Equation of projectile path is a relationship between “x” and “y”. The x and y – coordinates are given by equations,

$\begin{array}{l} y = u_{y} t - \frac{1}{2} g t^{2} \\ x = u_{x} t \end{array}$

Eliminating “t” from two equations, we have :

\begin{array}{l} y = \frac{u_{y} x}{u_{x}} - \frac{g x^{2}}{2 {u_{x}}^{2}} \end{array}

For a given initial velocity and angle of projection, the equation reduces to the form of $y = A x + B x^{2}$ , where A and B are constants. The equation of “y” in “x” is the equation of parabola. Hence, path of the projectile motion is a parabola.

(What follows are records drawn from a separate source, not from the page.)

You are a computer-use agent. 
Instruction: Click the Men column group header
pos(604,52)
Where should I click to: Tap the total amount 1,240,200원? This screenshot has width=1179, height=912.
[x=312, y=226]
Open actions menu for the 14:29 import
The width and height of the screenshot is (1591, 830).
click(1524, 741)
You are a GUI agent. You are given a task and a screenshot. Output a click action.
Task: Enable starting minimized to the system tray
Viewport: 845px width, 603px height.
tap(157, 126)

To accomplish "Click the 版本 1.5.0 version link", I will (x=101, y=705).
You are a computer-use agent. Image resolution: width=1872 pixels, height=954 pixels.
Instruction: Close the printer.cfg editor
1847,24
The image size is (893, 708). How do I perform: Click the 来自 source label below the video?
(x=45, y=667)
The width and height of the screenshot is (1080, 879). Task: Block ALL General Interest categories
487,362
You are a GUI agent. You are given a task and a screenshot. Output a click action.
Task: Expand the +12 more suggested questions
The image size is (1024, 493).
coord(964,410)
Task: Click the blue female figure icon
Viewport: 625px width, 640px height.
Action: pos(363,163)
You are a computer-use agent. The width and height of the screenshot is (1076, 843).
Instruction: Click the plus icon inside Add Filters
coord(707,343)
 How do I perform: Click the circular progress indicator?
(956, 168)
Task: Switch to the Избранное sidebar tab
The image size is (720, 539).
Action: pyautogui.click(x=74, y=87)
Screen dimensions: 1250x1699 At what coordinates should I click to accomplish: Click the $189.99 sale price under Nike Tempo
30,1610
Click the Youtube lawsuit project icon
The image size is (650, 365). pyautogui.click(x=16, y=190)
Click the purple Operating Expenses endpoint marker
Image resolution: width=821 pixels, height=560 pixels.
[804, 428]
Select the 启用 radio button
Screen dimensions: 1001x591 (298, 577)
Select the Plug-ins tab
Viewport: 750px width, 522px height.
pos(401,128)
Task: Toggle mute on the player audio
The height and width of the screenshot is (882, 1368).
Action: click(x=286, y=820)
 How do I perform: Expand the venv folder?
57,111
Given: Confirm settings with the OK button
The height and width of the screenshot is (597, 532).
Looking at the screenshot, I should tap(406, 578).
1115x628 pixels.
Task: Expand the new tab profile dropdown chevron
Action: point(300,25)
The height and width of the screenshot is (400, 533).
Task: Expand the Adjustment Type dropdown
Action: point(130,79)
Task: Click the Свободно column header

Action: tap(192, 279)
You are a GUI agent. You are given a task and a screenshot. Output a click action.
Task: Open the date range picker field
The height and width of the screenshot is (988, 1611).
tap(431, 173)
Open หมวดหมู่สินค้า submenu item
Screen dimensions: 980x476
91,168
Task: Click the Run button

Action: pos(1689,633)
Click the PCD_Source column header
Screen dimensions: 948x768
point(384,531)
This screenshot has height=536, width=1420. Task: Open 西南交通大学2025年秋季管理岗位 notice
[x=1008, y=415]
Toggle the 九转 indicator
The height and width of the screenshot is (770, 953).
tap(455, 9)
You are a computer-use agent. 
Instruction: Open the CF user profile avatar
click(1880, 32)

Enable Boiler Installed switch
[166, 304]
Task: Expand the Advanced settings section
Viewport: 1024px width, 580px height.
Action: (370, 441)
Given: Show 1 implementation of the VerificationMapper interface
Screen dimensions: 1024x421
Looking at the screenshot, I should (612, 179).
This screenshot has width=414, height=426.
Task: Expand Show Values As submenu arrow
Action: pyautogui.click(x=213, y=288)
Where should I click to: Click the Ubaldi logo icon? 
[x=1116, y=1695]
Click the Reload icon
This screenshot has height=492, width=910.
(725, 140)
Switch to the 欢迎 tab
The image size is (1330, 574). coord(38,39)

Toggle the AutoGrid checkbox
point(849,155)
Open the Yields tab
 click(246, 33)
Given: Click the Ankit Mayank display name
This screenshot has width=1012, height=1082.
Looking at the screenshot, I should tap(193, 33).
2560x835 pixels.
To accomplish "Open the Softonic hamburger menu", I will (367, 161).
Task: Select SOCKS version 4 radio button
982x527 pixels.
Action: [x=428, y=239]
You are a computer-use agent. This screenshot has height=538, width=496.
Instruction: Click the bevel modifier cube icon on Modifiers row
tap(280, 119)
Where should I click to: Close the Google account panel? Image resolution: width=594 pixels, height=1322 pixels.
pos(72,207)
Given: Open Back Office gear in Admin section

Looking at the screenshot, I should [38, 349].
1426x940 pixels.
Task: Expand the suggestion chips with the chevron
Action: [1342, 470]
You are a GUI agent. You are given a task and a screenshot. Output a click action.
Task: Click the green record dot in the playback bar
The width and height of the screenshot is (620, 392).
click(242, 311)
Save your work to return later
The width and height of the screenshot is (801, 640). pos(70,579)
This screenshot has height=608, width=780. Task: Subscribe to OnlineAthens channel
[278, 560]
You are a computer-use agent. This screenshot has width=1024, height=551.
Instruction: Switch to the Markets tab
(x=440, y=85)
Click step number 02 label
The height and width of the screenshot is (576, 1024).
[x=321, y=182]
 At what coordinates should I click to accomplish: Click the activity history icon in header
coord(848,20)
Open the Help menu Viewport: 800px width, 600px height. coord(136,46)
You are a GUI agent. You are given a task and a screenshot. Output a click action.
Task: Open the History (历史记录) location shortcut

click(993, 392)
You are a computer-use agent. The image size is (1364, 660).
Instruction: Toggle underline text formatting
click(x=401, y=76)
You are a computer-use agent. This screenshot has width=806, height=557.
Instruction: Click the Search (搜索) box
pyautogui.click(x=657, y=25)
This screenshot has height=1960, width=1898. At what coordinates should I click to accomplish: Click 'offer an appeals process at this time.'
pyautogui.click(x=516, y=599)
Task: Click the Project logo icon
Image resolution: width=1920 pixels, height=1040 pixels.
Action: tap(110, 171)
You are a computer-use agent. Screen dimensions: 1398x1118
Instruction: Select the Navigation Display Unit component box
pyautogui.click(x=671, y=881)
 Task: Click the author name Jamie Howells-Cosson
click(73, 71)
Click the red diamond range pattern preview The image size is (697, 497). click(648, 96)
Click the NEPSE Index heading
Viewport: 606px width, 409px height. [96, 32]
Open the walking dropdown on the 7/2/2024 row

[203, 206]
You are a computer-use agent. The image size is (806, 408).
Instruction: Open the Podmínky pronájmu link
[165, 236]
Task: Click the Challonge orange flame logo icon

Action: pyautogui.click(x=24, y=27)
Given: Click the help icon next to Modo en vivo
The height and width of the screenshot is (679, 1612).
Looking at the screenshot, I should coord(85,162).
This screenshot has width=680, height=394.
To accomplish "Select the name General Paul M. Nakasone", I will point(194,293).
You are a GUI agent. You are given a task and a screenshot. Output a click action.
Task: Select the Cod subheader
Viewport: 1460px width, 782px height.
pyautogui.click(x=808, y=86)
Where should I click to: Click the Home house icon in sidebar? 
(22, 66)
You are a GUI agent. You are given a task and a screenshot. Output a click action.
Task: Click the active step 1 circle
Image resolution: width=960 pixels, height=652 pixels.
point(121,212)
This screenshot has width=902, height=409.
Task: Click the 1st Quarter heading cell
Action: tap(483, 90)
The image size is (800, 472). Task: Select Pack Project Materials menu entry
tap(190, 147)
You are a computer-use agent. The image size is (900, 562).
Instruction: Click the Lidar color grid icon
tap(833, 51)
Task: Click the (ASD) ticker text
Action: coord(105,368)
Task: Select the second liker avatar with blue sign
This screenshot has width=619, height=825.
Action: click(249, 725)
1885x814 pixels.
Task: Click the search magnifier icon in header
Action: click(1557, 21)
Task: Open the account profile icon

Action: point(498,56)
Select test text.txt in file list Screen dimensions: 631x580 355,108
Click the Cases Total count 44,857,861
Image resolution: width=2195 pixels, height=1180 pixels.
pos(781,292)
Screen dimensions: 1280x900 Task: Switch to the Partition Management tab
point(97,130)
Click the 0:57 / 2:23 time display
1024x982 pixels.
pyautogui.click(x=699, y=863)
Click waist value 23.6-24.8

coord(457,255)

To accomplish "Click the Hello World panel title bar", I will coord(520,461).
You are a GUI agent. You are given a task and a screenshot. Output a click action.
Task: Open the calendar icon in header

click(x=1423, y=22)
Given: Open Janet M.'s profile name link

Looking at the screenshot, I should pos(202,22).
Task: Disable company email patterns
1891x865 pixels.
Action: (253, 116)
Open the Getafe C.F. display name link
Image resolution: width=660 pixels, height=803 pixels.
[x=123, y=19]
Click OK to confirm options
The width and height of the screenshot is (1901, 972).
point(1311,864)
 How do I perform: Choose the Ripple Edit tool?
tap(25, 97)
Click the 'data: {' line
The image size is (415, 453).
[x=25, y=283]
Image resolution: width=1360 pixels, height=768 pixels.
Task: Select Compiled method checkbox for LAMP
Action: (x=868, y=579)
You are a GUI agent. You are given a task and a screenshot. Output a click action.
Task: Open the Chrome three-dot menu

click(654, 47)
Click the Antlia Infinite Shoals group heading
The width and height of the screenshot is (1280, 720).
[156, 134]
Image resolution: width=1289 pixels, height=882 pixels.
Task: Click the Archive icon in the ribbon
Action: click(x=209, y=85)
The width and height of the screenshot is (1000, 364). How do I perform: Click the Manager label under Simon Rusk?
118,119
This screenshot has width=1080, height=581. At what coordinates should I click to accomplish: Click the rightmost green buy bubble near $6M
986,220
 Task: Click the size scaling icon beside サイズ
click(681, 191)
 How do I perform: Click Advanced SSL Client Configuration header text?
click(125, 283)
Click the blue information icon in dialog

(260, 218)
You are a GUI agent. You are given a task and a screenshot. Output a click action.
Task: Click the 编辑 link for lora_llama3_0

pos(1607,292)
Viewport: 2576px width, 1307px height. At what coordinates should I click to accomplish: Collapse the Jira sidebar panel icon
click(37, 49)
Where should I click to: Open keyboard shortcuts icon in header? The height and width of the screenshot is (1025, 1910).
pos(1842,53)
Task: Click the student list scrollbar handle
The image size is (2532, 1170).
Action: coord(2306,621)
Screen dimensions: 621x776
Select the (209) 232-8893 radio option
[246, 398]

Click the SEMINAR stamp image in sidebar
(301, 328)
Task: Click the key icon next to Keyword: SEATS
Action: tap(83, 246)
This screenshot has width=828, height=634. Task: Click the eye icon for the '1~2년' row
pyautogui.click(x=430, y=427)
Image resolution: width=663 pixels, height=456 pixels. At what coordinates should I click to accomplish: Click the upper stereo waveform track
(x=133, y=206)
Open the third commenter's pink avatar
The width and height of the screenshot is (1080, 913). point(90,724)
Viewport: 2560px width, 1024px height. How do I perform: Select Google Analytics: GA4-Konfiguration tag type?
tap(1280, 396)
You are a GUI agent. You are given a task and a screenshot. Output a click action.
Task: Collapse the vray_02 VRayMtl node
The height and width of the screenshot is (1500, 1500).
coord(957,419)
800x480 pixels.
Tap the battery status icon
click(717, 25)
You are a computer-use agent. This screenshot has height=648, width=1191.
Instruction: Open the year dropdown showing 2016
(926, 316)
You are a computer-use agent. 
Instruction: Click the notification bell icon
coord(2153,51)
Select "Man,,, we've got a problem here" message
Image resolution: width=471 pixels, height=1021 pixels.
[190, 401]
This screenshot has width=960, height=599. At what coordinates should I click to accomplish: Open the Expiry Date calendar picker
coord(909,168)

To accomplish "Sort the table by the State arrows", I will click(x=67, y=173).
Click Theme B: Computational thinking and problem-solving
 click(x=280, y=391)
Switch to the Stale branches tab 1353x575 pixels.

Also, putting expressions for initial velocity components $u_{x} = u \cos θ and u_{y} = u \sin θ$ , we have :

\begin{array}{l} \Rightarrow y = \frac{(u \sin θ) x}{u \cos θ} - \frac{g x^{2}}{2 u^{2} \cos^{2} θ} \\ \Rightarrow y = x \tan θ - \frac{g x^{2}}{2 u^{2} \cos^{2} θ} \end{array}

Some other forms of the equation of projectile are :

\Rightarrow y = x \tan θ - \frac{g x^{2} \sec^{2} θ}{2 u^{2}}

\Rightarrow y = x \tan θ - \frac{g x^{2} (1 + \tan^{2} θ)}{2 u^{2}}

Exercises

A projectile with initial velocity 2 i + j is thrown in air (neglect air resistance). The velocity of the projectile before striking the ground is (consider g = 10 $m / s^{2}$ ) :

(a) i + 2 j (b) 2 i – j (c) i – 2 j (d) 2 i – 2 j

The vertical component of velocity of the projectile on return to the ground is equal in magnitude to the vertical component of velocity of projection, but opposite in direction. On the other hand, horizontal component of velocity remains unaltered. Hence, we can obtain velocity on the return to the ground by simply changing the sign of vertical component in the component expression of velocity of projection.

Projectile motion

Components of velocities

v = 2 i - j

Hence, option (b) is correct.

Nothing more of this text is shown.